Connection resilience
Retry commands
Configure your client connections to retry commands with exponential backoff. For more information, see retry guidelines.
Test resiliency
Test your system's resiliency to connection breaks using a reboot to simulate a patch. For more information on testing your performance, see Performance testing.
TCP settings for Linux-hosted client applications
The default TCP settings in some Linux versions can cause Redis server connections to fail for 13 minutes or more. The default settings can prevent the client application from detecting closed connections and restoring them automatically if the connection wasn't closed gracefully.
The failure to reestablish a connection can happen in situations where the network connection is disrupted or the Redis server goes offline for unplanned maintenance.
We recommend these TCP settings:
Setting | Value |
---|---|
net.ipv4.tcp_retries2 |
5 |
For more information about the scenario, see Connection does not re-establish for 15 minutes when running on Linux. While this discussion is about the StackExchange.Redis library, other client libraries running on Linux are affected as well. The explanation is still useful and you can generalize to other libraries.

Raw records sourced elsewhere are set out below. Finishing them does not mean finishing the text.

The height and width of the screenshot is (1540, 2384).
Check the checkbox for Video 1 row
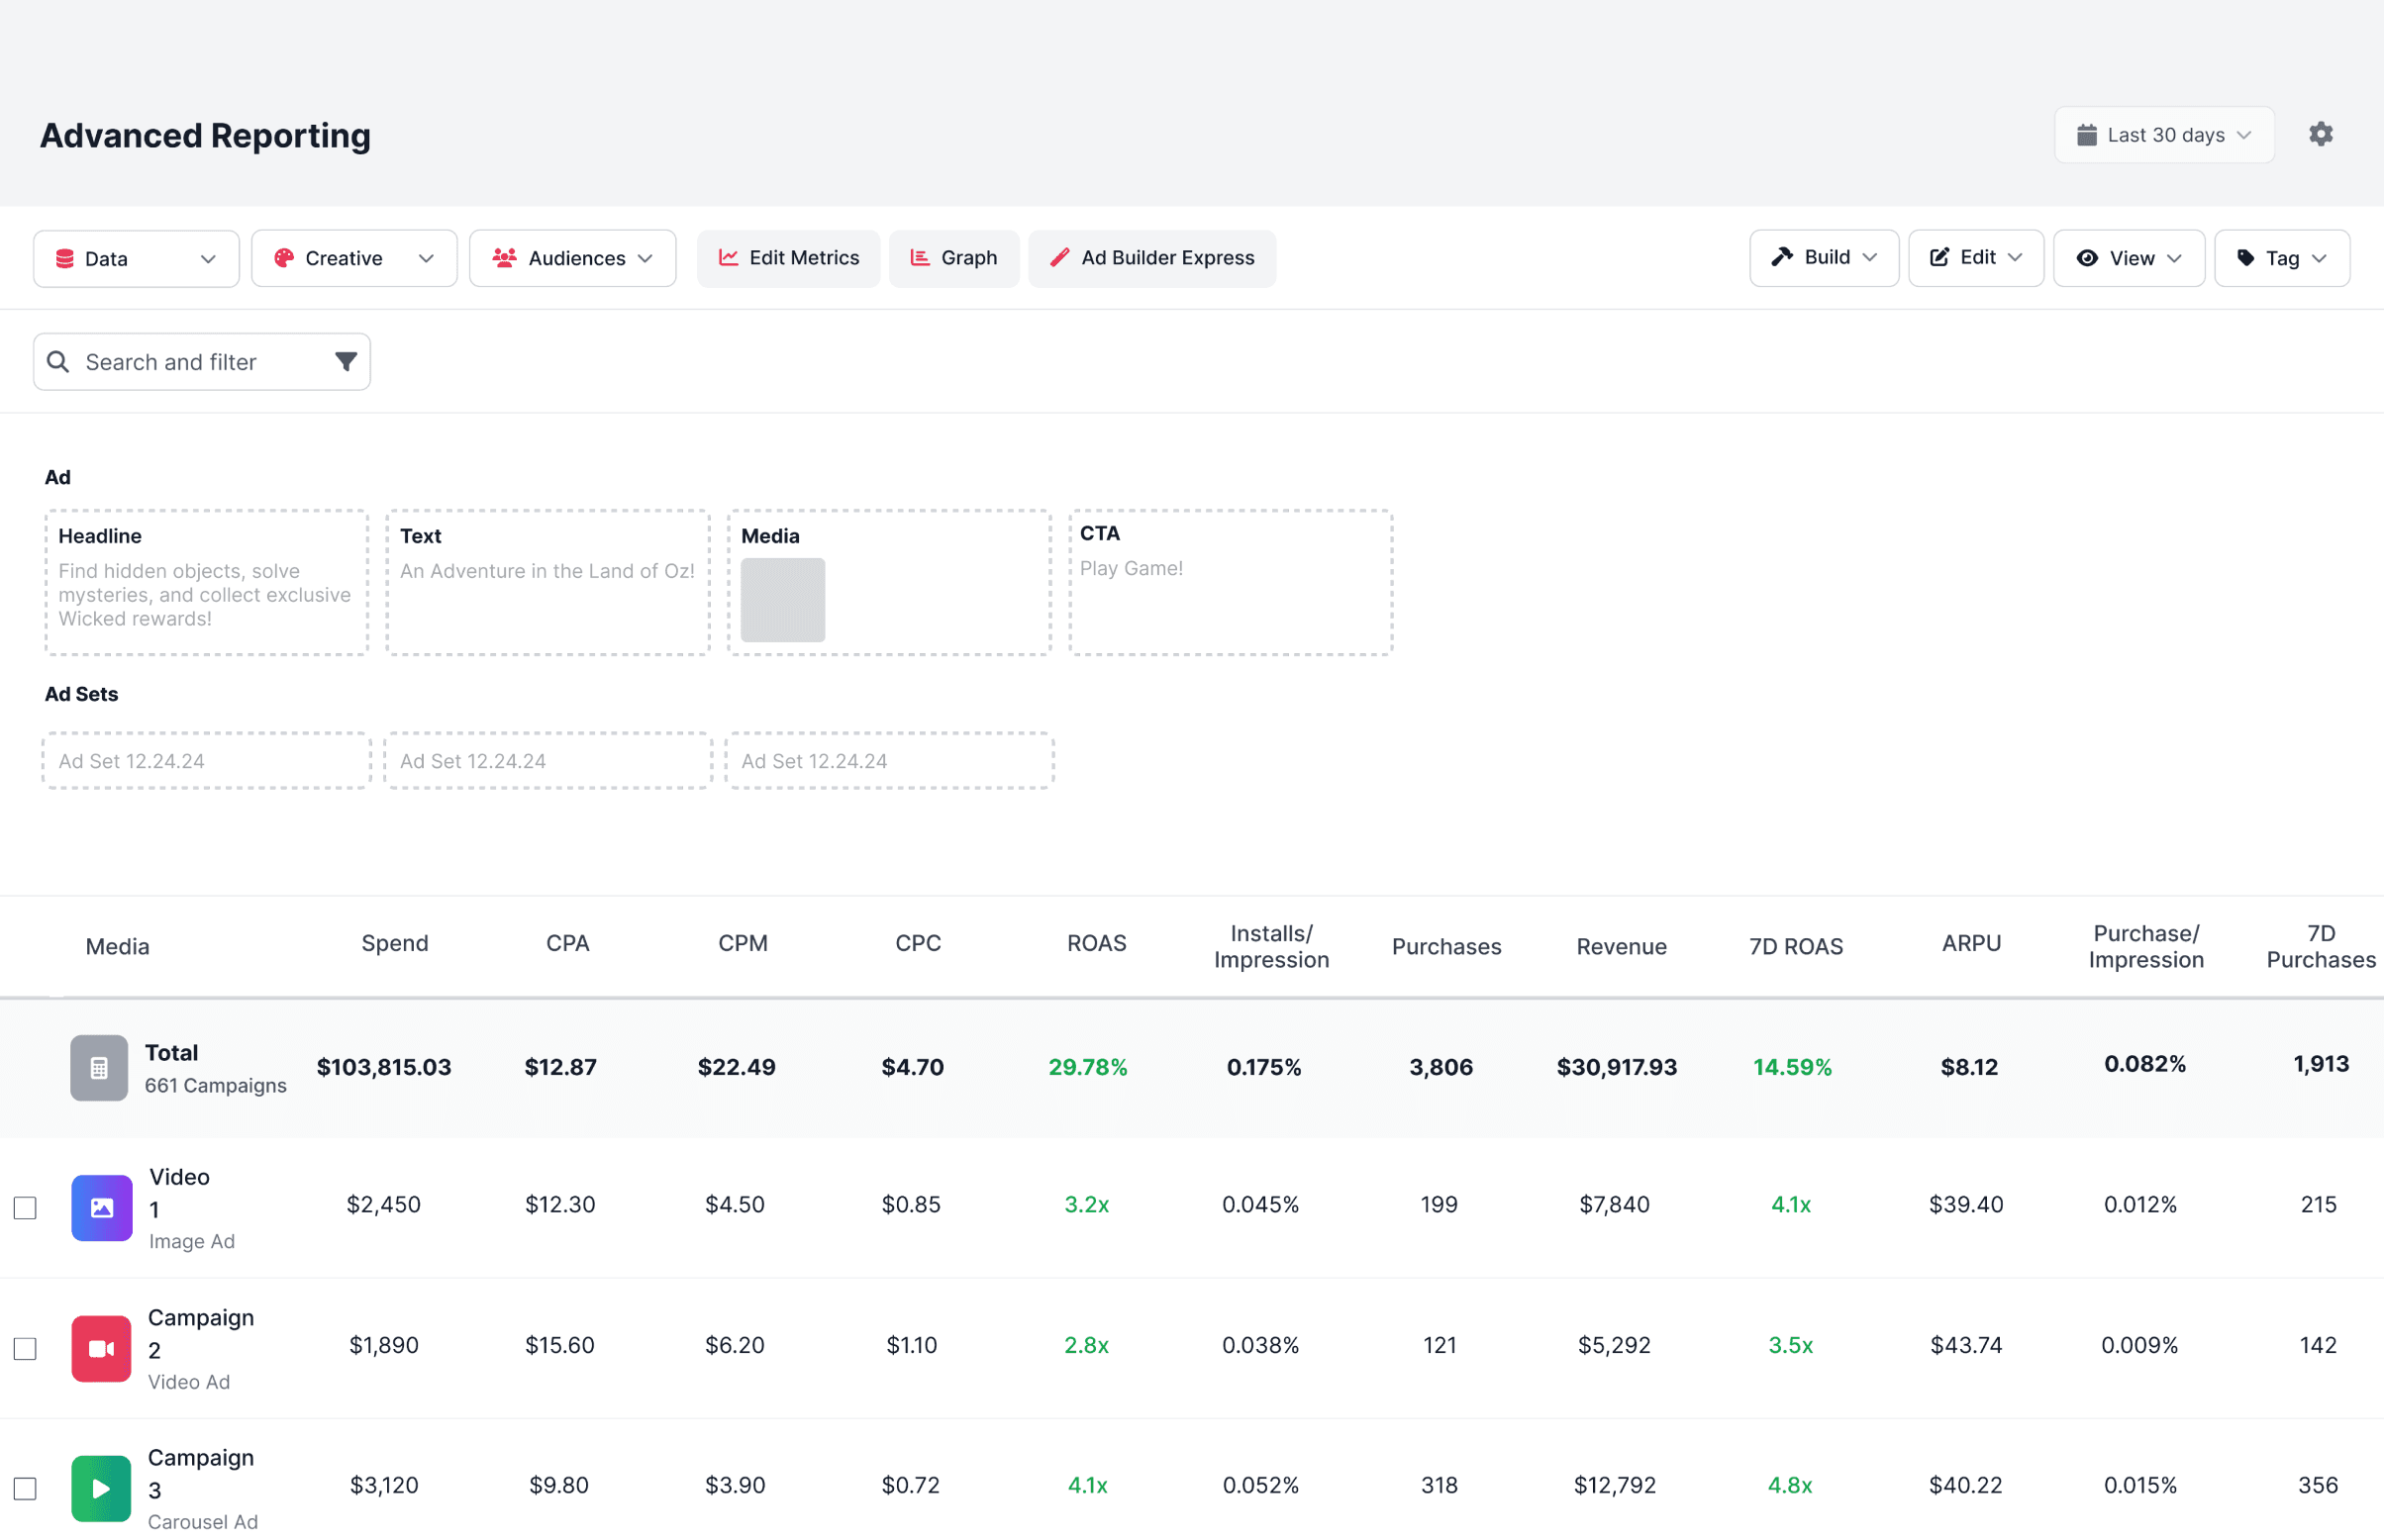point(25,1207)
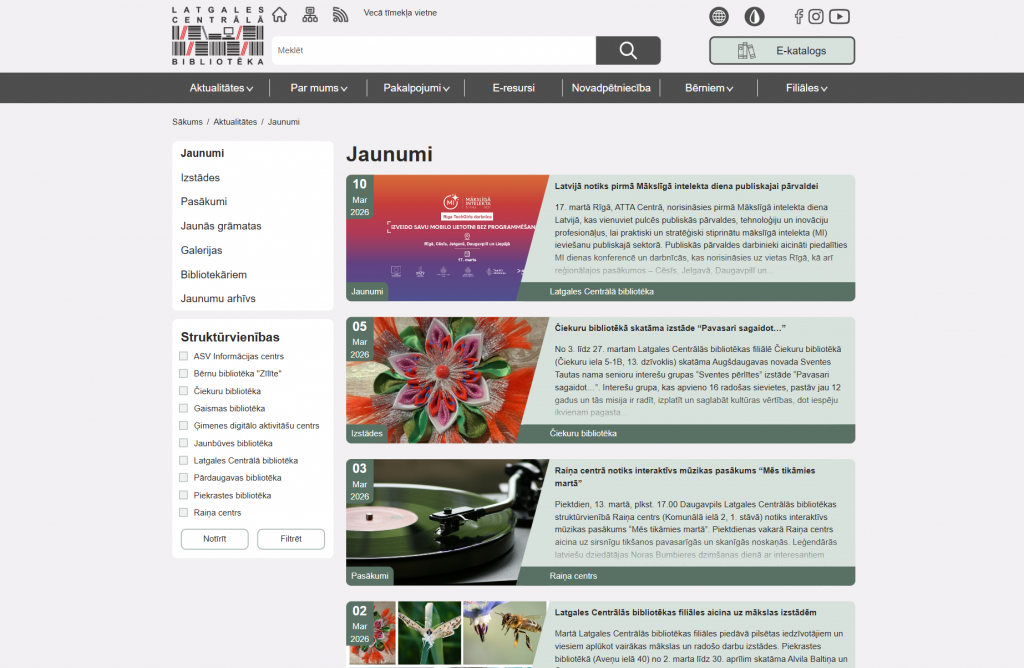Click the magnifier search button
The height and width of the screenshot is (668, 1024).
pos(628,50)
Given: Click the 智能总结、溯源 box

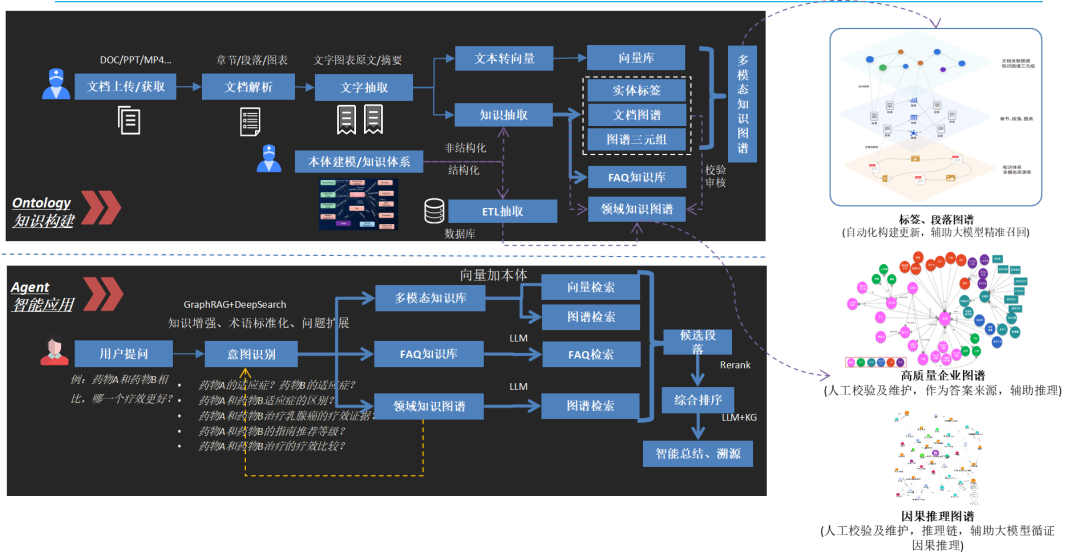Looking at the screenshot, I should 698,453.
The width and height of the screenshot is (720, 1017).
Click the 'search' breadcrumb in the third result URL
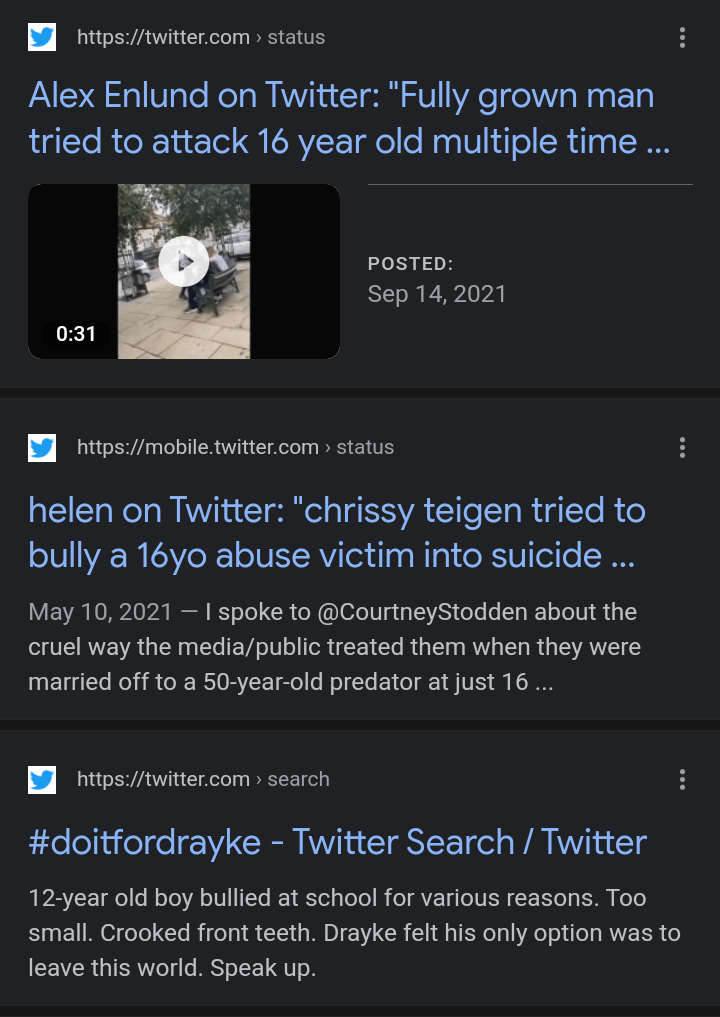298,779
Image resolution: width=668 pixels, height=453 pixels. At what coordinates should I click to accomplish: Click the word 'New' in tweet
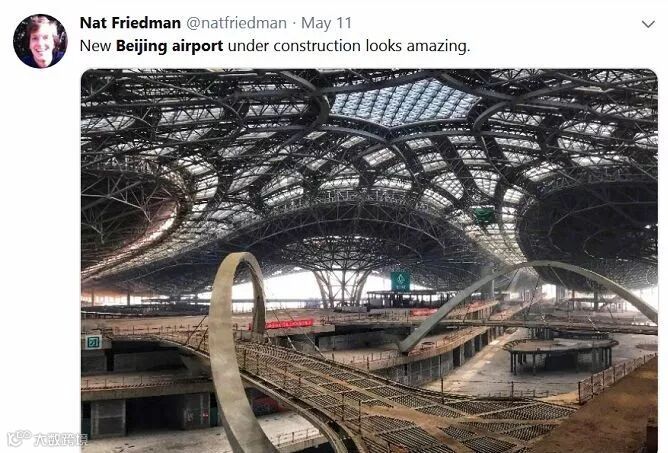95,46
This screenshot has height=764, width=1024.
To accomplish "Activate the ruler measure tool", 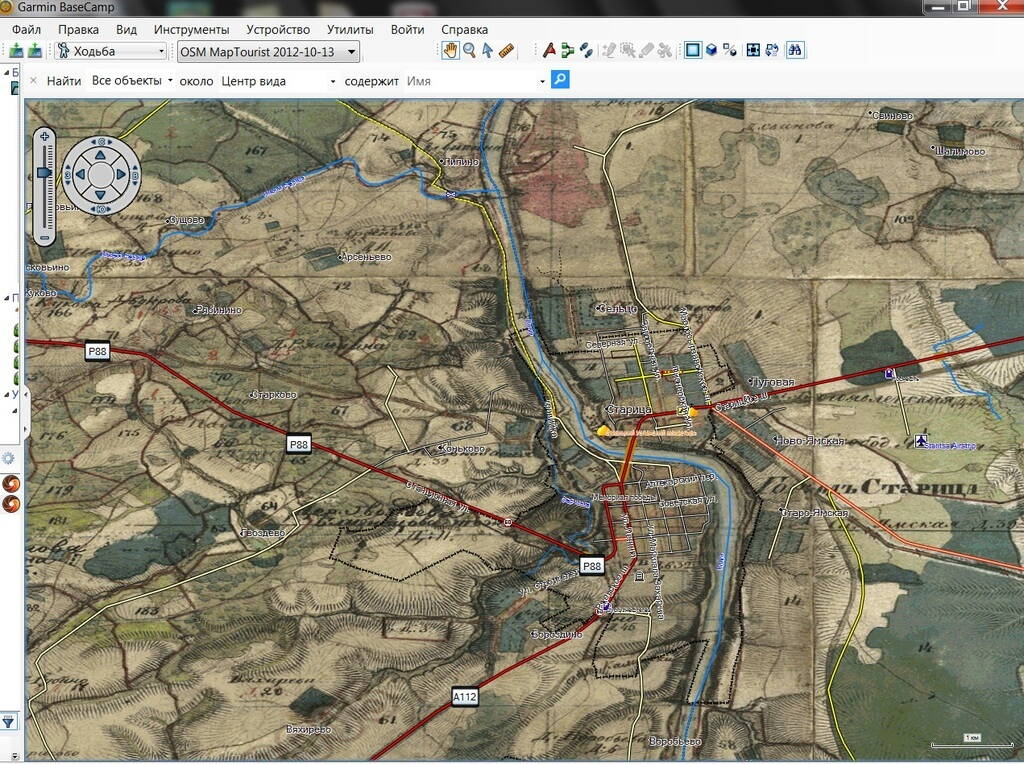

Using ForceReconnect with StackExchange.Redis
In rare cases, StackExchange.Redis fails to reconnect after a connection is dropped. In these cases, restarting the client or creating a new ConnectionMultiplexer
fixes the issue. We recommend using a singleton ConnectionMultiplexer
pattern while allowing apps to force a reconnection periodically. Take a look at the quickstart sample project that best matches the framework and platform your application uses. You can see an example of this code pattern in our quickstarts.
Users of the ConnectionMultiplexer
must handle any ObjectDisposedException
errors that might occur as a result of disposing the old one.
Call ForceReconnectAsync()
for RedisConnectionExceptions
and RedisSocketExceptions
. You can also call ForceReconnectAsync()
for RedisTimeoutExceptions
, but only if you're using generous ReconnectMinInterval
and ReconnectErrorThreshold
. Otherwise, establishing new connections can cause a cascade failure on a server that's timing out because it's already overloaded.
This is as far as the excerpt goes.